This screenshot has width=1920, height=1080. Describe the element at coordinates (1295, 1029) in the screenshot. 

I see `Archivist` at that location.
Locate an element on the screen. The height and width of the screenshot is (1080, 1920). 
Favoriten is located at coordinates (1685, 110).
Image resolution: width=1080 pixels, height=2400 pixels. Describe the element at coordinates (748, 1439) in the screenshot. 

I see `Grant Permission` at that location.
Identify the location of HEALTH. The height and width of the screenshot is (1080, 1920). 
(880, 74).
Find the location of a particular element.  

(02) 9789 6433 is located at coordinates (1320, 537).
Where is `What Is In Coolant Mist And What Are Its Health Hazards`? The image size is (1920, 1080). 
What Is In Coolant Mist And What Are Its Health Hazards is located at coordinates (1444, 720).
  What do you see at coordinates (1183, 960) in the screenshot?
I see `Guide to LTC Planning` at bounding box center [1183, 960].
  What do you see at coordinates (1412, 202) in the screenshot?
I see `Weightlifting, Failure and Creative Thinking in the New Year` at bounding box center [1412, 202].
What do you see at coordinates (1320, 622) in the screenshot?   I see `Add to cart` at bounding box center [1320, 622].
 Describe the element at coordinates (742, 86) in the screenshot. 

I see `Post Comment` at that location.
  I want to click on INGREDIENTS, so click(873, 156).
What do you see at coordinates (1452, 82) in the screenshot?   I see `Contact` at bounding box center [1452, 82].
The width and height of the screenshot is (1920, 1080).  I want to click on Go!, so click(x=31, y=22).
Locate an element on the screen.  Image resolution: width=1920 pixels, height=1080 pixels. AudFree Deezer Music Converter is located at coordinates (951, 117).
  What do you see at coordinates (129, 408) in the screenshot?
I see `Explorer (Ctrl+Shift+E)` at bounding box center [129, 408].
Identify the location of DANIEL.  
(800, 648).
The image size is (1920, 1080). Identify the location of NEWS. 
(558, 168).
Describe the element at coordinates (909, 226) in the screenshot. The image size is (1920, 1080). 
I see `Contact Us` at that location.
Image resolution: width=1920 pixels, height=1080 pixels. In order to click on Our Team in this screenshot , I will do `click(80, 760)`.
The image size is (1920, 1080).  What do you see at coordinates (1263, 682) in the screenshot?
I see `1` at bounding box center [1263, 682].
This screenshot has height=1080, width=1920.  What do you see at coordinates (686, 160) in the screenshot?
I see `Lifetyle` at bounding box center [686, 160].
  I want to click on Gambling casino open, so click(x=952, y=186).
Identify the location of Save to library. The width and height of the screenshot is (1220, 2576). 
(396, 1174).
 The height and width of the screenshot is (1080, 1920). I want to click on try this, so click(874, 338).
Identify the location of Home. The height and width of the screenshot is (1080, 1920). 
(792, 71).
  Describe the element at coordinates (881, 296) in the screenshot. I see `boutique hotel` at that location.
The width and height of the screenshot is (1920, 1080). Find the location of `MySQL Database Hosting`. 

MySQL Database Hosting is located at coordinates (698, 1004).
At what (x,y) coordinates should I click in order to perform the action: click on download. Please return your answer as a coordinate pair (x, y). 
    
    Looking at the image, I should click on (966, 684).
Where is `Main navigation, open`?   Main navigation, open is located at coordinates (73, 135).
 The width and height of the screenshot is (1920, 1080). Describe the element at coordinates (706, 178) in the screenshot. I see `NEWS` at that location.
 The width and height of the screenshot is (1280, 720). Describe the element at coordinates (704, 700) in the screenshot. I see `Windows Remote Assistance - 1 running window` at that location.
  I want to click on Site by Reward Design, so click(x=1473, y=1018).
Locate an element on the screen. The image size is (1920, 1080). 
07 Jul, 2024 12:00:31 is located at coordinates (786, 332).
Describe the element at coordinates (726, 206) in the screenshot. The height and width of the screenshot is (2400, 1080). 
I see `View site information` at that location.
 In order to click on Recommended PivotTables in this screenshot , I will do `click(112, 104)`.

Objective:
Lay out every line of the data above as a Markdown table with two columns, Number and Entry. Number each line and skip the blank ones.

Correct result:
| Number | Entry |
|---|---|
| 1 | This screenshot has width=1920, height=1080. Describe the element at coordinates (1295, 1029) in the screenshot.  |
| 2 | I see `Archivist` at that location. |
| 3 | Locate an element on the screen. The height and width of the screenshot is (1080, 1920).  |
| 4 | Favoriten is located at coordinates (1685, 110). |
| 5 | Image resolution: width=1080 pixels, height=2400 pixels. Describe the element at coordinates (748, 1439) in the screenshot.  |
| 6 | I see `Grant Permission` at that location. |
| 7 | Identify the location of HEALTH. The height and width of the screenshot is (1080, 1920).  |
| 8 | (880, 74). |
| 9 | Find the location of a particular element.   |
| 10 | (02) 9789 6433 is located at coordinates (1320, 537). |
| 11 | Where is `What Is In Coolant Mist And What Are Its Health Hazards`? The image size is (1920, 1080).  |
| 12 | What Is In Coolant Mist And What Are Its Health Hazards is located at coordinates (1444, 720). |
| 13 |   What do you see at coordinates (1183, 960) in the screenshot? |
| 14 | I see `Guide to LTC Planning` at bounding box center [1183, 960]. |
| 15 |   What do you see at coordinates (1412, 202) in the screenshot? |
| 16 | I see `Weightlifting, Failure and Creative Thinking in the New Year` at bounding box center [1412, 202]. |
| 17 | What do you see at coordinates (1320, 622) in the screenshot?   I see `Add to cart` at bounding box center [1320, 622]. |
| 18 |  Describe the element at coordinates (742, 86) in the screenshot.  |
| 19 | I see `Post Comment` at that location. |
| 20 |   I want to click on INGREDIENTS, so click(873, 156). |
| 21 | What do you see at coordinates (1452, 82) in the screenshot?   I see `Contact` at bounding box center [1452, 82]. |
| 22 | The width and height of the screenshot is (1920, 1080).  I want to click on Go!, so click(x=31, y=22). |
| 23 | Locate an element on the screen.  Image resolution: width=1920 pixels, height=1080 pixels. AudFree Deezer Music Converter is located at coordinates (951, 117). |
| 24 |   What do you see at coordinates (129, 408) in the screenshot? |
| 25 | I see `Explorer (Ctrl+Shift+E)` at bounding box center [129, 408]. |
| 26 | Identify the location of DANIEL.   |
| 27 | (800, 648). |
| 28 | The image size is (1920, 1080). Identify the location of NEWS.  |
| 29 | (558, 168). |
| 30 | Describe the element at coordinates (909, 226) in the screenshot. The image size is (1920, 1080).  |
| 31 | I see `Contact Us` at that location. |
| 32 | Image resolution: width=1920 pixels, height=1080 pixels. In order to click on Our Team in this screenshot , I will do `click(80, 760)`. |
| 33 | The image size is (1920, 1080).  What do you see at coordinates (1263, 682) in the screenshot? |
| 34 | I see `1` at bounding box center [1263, 682]. |
| 35 | This screenshot has height=1080, width=1920.  What do you see at coordinates (686, 160) in the screenshot? |
| 36 | I see `Lifetyle` at bounding box center [686, 160]. |
| 37 |   I want to click on Gambling casino open, so click(x=952, y=186). |
| 38 | Identify the location of Save to library. The width and height of the screenshot is (1220, 2576).  |
| 39 | (396, 1174). |
| 40 |  The height and width of the screenshot is (1080, 1920). I want to click on try this, so click(874, 338). |
| 41 | Identify the location of Home. The height and width of the screenshot is (1080, 1920).  |
| 42 | (792, 71). |
| 43 |   Describe the element at coordinates (881, 296) in the screenshot. I see `boutique hotel` at that location. |
| 44 | The width and height of the screenshot is (1920, 1080). Find the location of `MySQL Database Hosting`.  |
| 45 | MySQL Database Hosting is located at coordinates (698, 1004). |
| 46 | At what (x,y) coordinates should I click in order to perform the action: click on download. Please return your answer as a coordinate pair (x, y).  |
| 47 |     Looking at the image, I should click on (966, 684). |
| 48 | Where is `Main navigation, open`?   Main navigation, open is located at coordinates (73, 135). |
| 49 |  The width and height of the screenshot is (1920, 1080). Describe the element at coordinates (706, 178) in the screenshot. I see `NEWS` at that location. |
| 50 |  The width and height of the screenshot is (1280, 720). Describe the element at coordinates (704, 700) in the screenshot. I see `Windows Remote Assistance - 1 running window` at that location. |
| 51 |   I want to click on Site by Reward Design, so click(x=1473, y=1018). |
| 52 | Locate an element on the screen. The image size is (1920, 1080).  |
| 53 | 07 Jul, 2024 12:00:31 is located at coordinates (786, 332). |
| 54 | Describe the element at coordinates (726, 206) in the screenshot. The height and width of the screenshot is (2400, 1080).  |
| 55 | I see `View site information` at that location. |
| 56 |  In order to click on Recommended PivotTables in this screenshot , I will do `click(112, 104)`. |